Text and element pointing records

# # # # # # #

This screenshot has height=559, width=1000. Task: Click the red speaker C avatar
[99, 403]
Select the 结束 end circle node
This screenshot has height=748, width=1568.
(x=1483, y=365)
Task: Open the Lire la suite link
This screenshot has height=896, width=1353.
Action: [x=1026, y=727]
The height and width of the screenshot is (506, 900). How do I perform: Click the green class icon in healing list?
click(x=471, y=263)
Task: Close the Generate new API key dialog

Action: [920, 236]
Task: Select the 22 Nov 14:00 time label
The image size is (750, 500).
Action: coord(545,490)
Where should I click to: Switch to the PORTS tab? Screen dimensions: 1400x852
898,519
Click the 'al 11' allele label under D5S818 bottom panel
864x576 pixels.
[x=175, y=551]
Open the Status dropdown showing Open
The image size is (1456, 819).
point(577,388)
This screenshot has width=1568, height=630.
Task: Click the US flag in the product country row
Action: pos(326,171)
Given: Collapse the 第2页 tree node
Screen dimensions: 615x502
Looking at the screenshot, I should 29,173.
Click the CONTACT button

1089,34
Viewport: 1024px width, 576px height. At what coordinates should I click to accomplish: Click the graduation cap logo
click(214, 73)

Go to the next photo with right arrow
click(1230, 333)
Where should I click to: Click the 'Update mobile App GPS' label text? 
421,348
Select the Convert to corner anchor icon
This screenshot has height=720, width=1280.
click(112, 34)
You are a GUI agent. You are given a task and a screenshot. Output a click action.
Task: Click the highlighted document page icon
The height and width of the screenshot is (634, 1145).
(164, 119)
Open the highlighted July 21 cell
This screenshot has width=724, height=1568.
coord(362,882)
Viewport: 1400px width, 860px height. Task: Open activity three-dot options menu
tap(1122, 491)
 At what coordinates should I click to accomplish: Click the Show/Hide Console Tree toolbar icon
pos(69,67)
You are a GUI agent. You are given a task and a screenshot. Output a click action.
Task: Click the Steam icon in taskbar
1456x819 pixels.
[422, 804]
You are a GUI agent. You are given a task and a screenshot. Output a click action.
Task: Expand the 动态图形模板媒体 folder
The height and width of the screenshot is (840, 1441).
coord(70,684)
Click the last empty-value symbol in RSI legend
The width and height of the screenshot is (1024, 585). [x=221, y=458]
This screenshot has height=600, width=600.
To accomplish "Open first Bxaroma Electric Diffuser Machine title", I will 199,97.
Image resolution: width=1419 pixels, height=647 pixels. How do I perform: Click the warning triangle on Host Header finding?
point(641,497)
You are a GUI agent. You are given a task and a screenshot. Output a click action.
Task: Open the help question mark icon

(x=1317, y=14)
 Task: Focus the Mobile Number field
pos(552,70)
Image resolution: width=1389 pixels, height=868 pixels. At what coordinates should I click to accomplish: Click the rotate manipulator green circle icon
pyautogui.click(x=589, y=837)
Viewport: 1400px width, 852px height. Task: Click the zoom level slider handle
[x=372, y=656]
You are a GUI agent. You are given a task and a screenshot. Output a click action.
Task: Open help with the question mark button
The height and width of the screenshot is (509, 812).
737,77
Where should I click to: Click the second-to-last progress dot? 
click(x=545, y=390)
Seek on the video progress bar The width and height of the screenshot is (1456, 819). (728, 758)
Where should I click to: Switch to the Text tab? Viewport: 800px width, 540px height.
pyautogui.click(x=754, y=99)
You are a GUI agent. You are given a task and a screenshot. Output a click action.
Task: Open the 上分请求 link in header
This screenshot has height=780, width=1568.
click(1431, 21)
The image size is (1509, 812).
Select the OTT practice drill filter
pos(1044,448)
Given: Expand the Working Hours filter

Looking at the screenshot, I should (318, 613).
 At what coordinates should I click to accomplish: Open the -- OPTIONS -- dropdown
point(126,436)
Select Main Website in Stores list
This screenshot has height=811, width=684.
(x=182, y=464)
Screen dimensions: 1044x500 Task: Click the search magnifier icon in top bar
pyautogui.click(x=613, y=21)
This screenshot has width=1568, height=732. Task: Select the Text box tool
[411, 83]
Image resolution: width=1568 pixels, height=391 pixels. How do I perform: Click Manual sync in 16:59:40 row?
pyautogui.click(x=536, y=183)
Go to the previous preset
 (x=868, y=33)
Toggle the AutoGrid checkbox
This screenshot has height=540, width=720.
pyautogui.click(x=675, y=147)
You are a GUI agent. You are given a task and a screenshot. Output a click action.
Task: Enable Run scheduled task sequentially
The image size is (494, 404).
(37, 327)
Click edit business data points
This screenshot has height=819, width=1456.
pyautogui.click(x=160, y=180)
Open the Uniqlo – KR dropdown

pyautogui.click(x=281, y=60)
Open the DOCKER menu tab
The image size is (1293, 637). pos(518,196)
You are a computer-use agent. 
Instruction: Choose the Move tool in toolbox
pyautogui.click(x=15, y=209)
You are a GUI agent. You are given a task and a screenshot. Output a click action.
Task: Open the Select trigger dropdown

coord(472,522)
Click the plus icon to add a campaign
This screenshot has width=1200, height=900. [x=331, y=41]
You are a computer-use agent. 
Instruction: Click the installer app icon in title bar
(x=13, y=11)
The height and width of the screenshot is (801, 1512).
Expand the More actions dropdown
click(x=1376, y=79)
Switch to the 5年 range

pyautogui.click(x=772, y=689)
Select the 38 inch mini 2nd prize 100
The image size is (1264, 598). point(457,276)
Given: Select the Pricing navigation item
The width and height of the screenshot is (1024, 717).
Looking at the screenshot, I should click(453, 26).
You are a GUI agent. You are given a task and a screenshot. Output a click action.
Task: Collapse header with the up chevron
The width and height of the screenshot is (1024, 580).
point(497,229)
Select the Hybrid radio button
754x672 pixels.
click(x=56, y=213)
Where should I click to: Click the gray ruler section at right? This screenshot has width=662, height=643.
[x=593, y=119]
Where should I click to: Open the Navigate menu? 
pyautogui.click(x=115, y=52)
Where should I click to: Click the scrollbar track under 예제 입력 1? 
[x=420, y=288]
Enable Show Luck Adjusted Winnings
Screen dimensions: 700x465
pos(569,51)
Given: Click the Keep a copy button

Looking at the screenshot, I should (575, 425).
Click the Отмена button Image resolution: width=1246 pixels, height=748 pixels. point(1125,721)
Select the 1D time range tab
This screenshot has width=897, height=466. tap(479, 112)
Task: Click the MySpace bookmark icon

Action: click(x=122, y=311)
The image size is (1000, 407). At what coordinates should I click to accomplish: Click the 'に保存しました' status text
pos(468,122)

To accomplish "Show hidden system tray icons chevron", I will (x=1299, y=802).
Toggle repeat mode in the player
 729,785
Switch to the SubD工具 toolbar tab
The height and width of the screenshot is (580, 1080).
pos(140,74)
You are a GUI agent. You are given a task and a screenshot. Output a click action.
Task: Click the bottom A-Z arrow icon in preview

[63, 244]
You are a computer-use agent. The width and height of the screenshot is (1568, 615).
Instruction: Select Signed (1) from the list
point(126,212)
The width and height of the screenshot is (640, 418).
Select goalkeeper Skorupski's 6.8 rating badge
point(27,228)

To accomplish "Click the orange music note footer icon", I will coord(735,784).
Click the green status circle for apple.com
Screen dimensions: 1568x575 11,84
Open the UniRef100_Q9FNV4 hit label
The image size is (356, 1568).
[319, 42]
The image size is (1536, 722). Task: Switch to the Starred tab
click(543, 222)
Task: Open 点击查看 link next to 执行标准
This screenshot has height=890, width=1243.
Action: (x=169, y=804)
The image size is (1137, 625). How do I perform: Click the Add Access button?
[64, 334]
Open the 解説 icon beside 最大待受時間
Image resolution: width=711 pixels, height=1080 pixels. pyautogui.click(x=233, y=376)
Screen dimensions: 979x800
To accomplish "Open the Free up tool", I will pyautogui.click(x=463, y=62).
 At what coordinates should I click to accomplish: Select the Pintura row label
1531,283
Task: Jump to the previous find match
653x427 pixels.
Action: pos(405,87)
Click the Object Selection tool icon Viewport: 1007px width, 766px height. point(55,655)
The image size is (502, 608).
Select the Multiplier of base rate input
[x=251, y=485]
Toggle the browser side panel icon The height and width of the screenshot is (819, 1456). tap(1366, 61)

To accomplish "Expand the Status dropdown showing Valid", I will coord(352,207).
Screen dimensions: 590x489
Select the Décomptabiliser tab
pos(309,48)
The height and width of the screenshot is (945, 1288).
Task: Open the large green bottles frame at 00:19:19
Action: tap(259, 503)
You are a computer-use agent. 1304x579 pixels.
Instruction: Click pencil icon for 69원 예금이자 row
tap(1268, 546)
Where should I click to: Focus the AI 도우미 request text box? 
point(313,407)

# # # # # # #

Description of the task: Arrange the material above as a JSON list of strings, one string per line and no blank lines, starting with its first line and going on through the line with "click(112, 34)".

Correct answer:
[
  "This screenshot has height=559, width=1000. Task: Click the red speaker C avatar",
  "[99, 403]",
  "Select the 结束 end circle node",
  "This screenshot has height=748, width=1568.",
  "(x=1483, y=365)",
  "Task: Open the Lire la suite link",
  "This screenshot has height=896, width=1353.",
  "Action: [x=1026, y=727]",
  "The height and width of the screenshot is (506, 900). How do I perform: Click the green class icon in healing list?",
  "click(x=471, y=263)",
  "Task: Close the Generate new API key dialog",
  "Action: [920, 236]",
  "Task: Select the 22 Nov 14:00 time label",
  "The image size is (750, 500).",
  "Action: coord(545,490)",
  "Where should I click to: Switch to the PORTS tab? Screen dimensions: 1400x852",
  "898,519",
  "Click the 'al 11' allele label under D5S818 bottom panel",
  "864x576 pixels.",
  "[x=175, y=551]",
  "Open the Status dropdown showing Open",
  "The image size is (1456, 819).",
  "point(577,388)",
  "This screenshot has width=1568, height=630.",
  "Task: Click the US flag in the product country row",
  "Action: pos(326,171)",
  "Given: Collapse the 第2页 tree node",
  "Screen dimensions: 615x502",
  "Looking at the screenshot, I should 29,173.",
  "Click the CONTACT button",
  "1089,34",
  "Viewport: 1024px width, 576px height. At what coordinates should I click to accomplish: Click the graduation cap logo",
  "click(214, 73)",
  "Go to the next photo with right arrow",
  "click(1230, 333)",
  "Where should I click to: Click the 'Update mobile App GPS' label text? ",
  "421,348",
  "Select the Convert to corner anchor icon",
  "This screenshot has height=720, width=1280.",
  "click(112, 34)"
]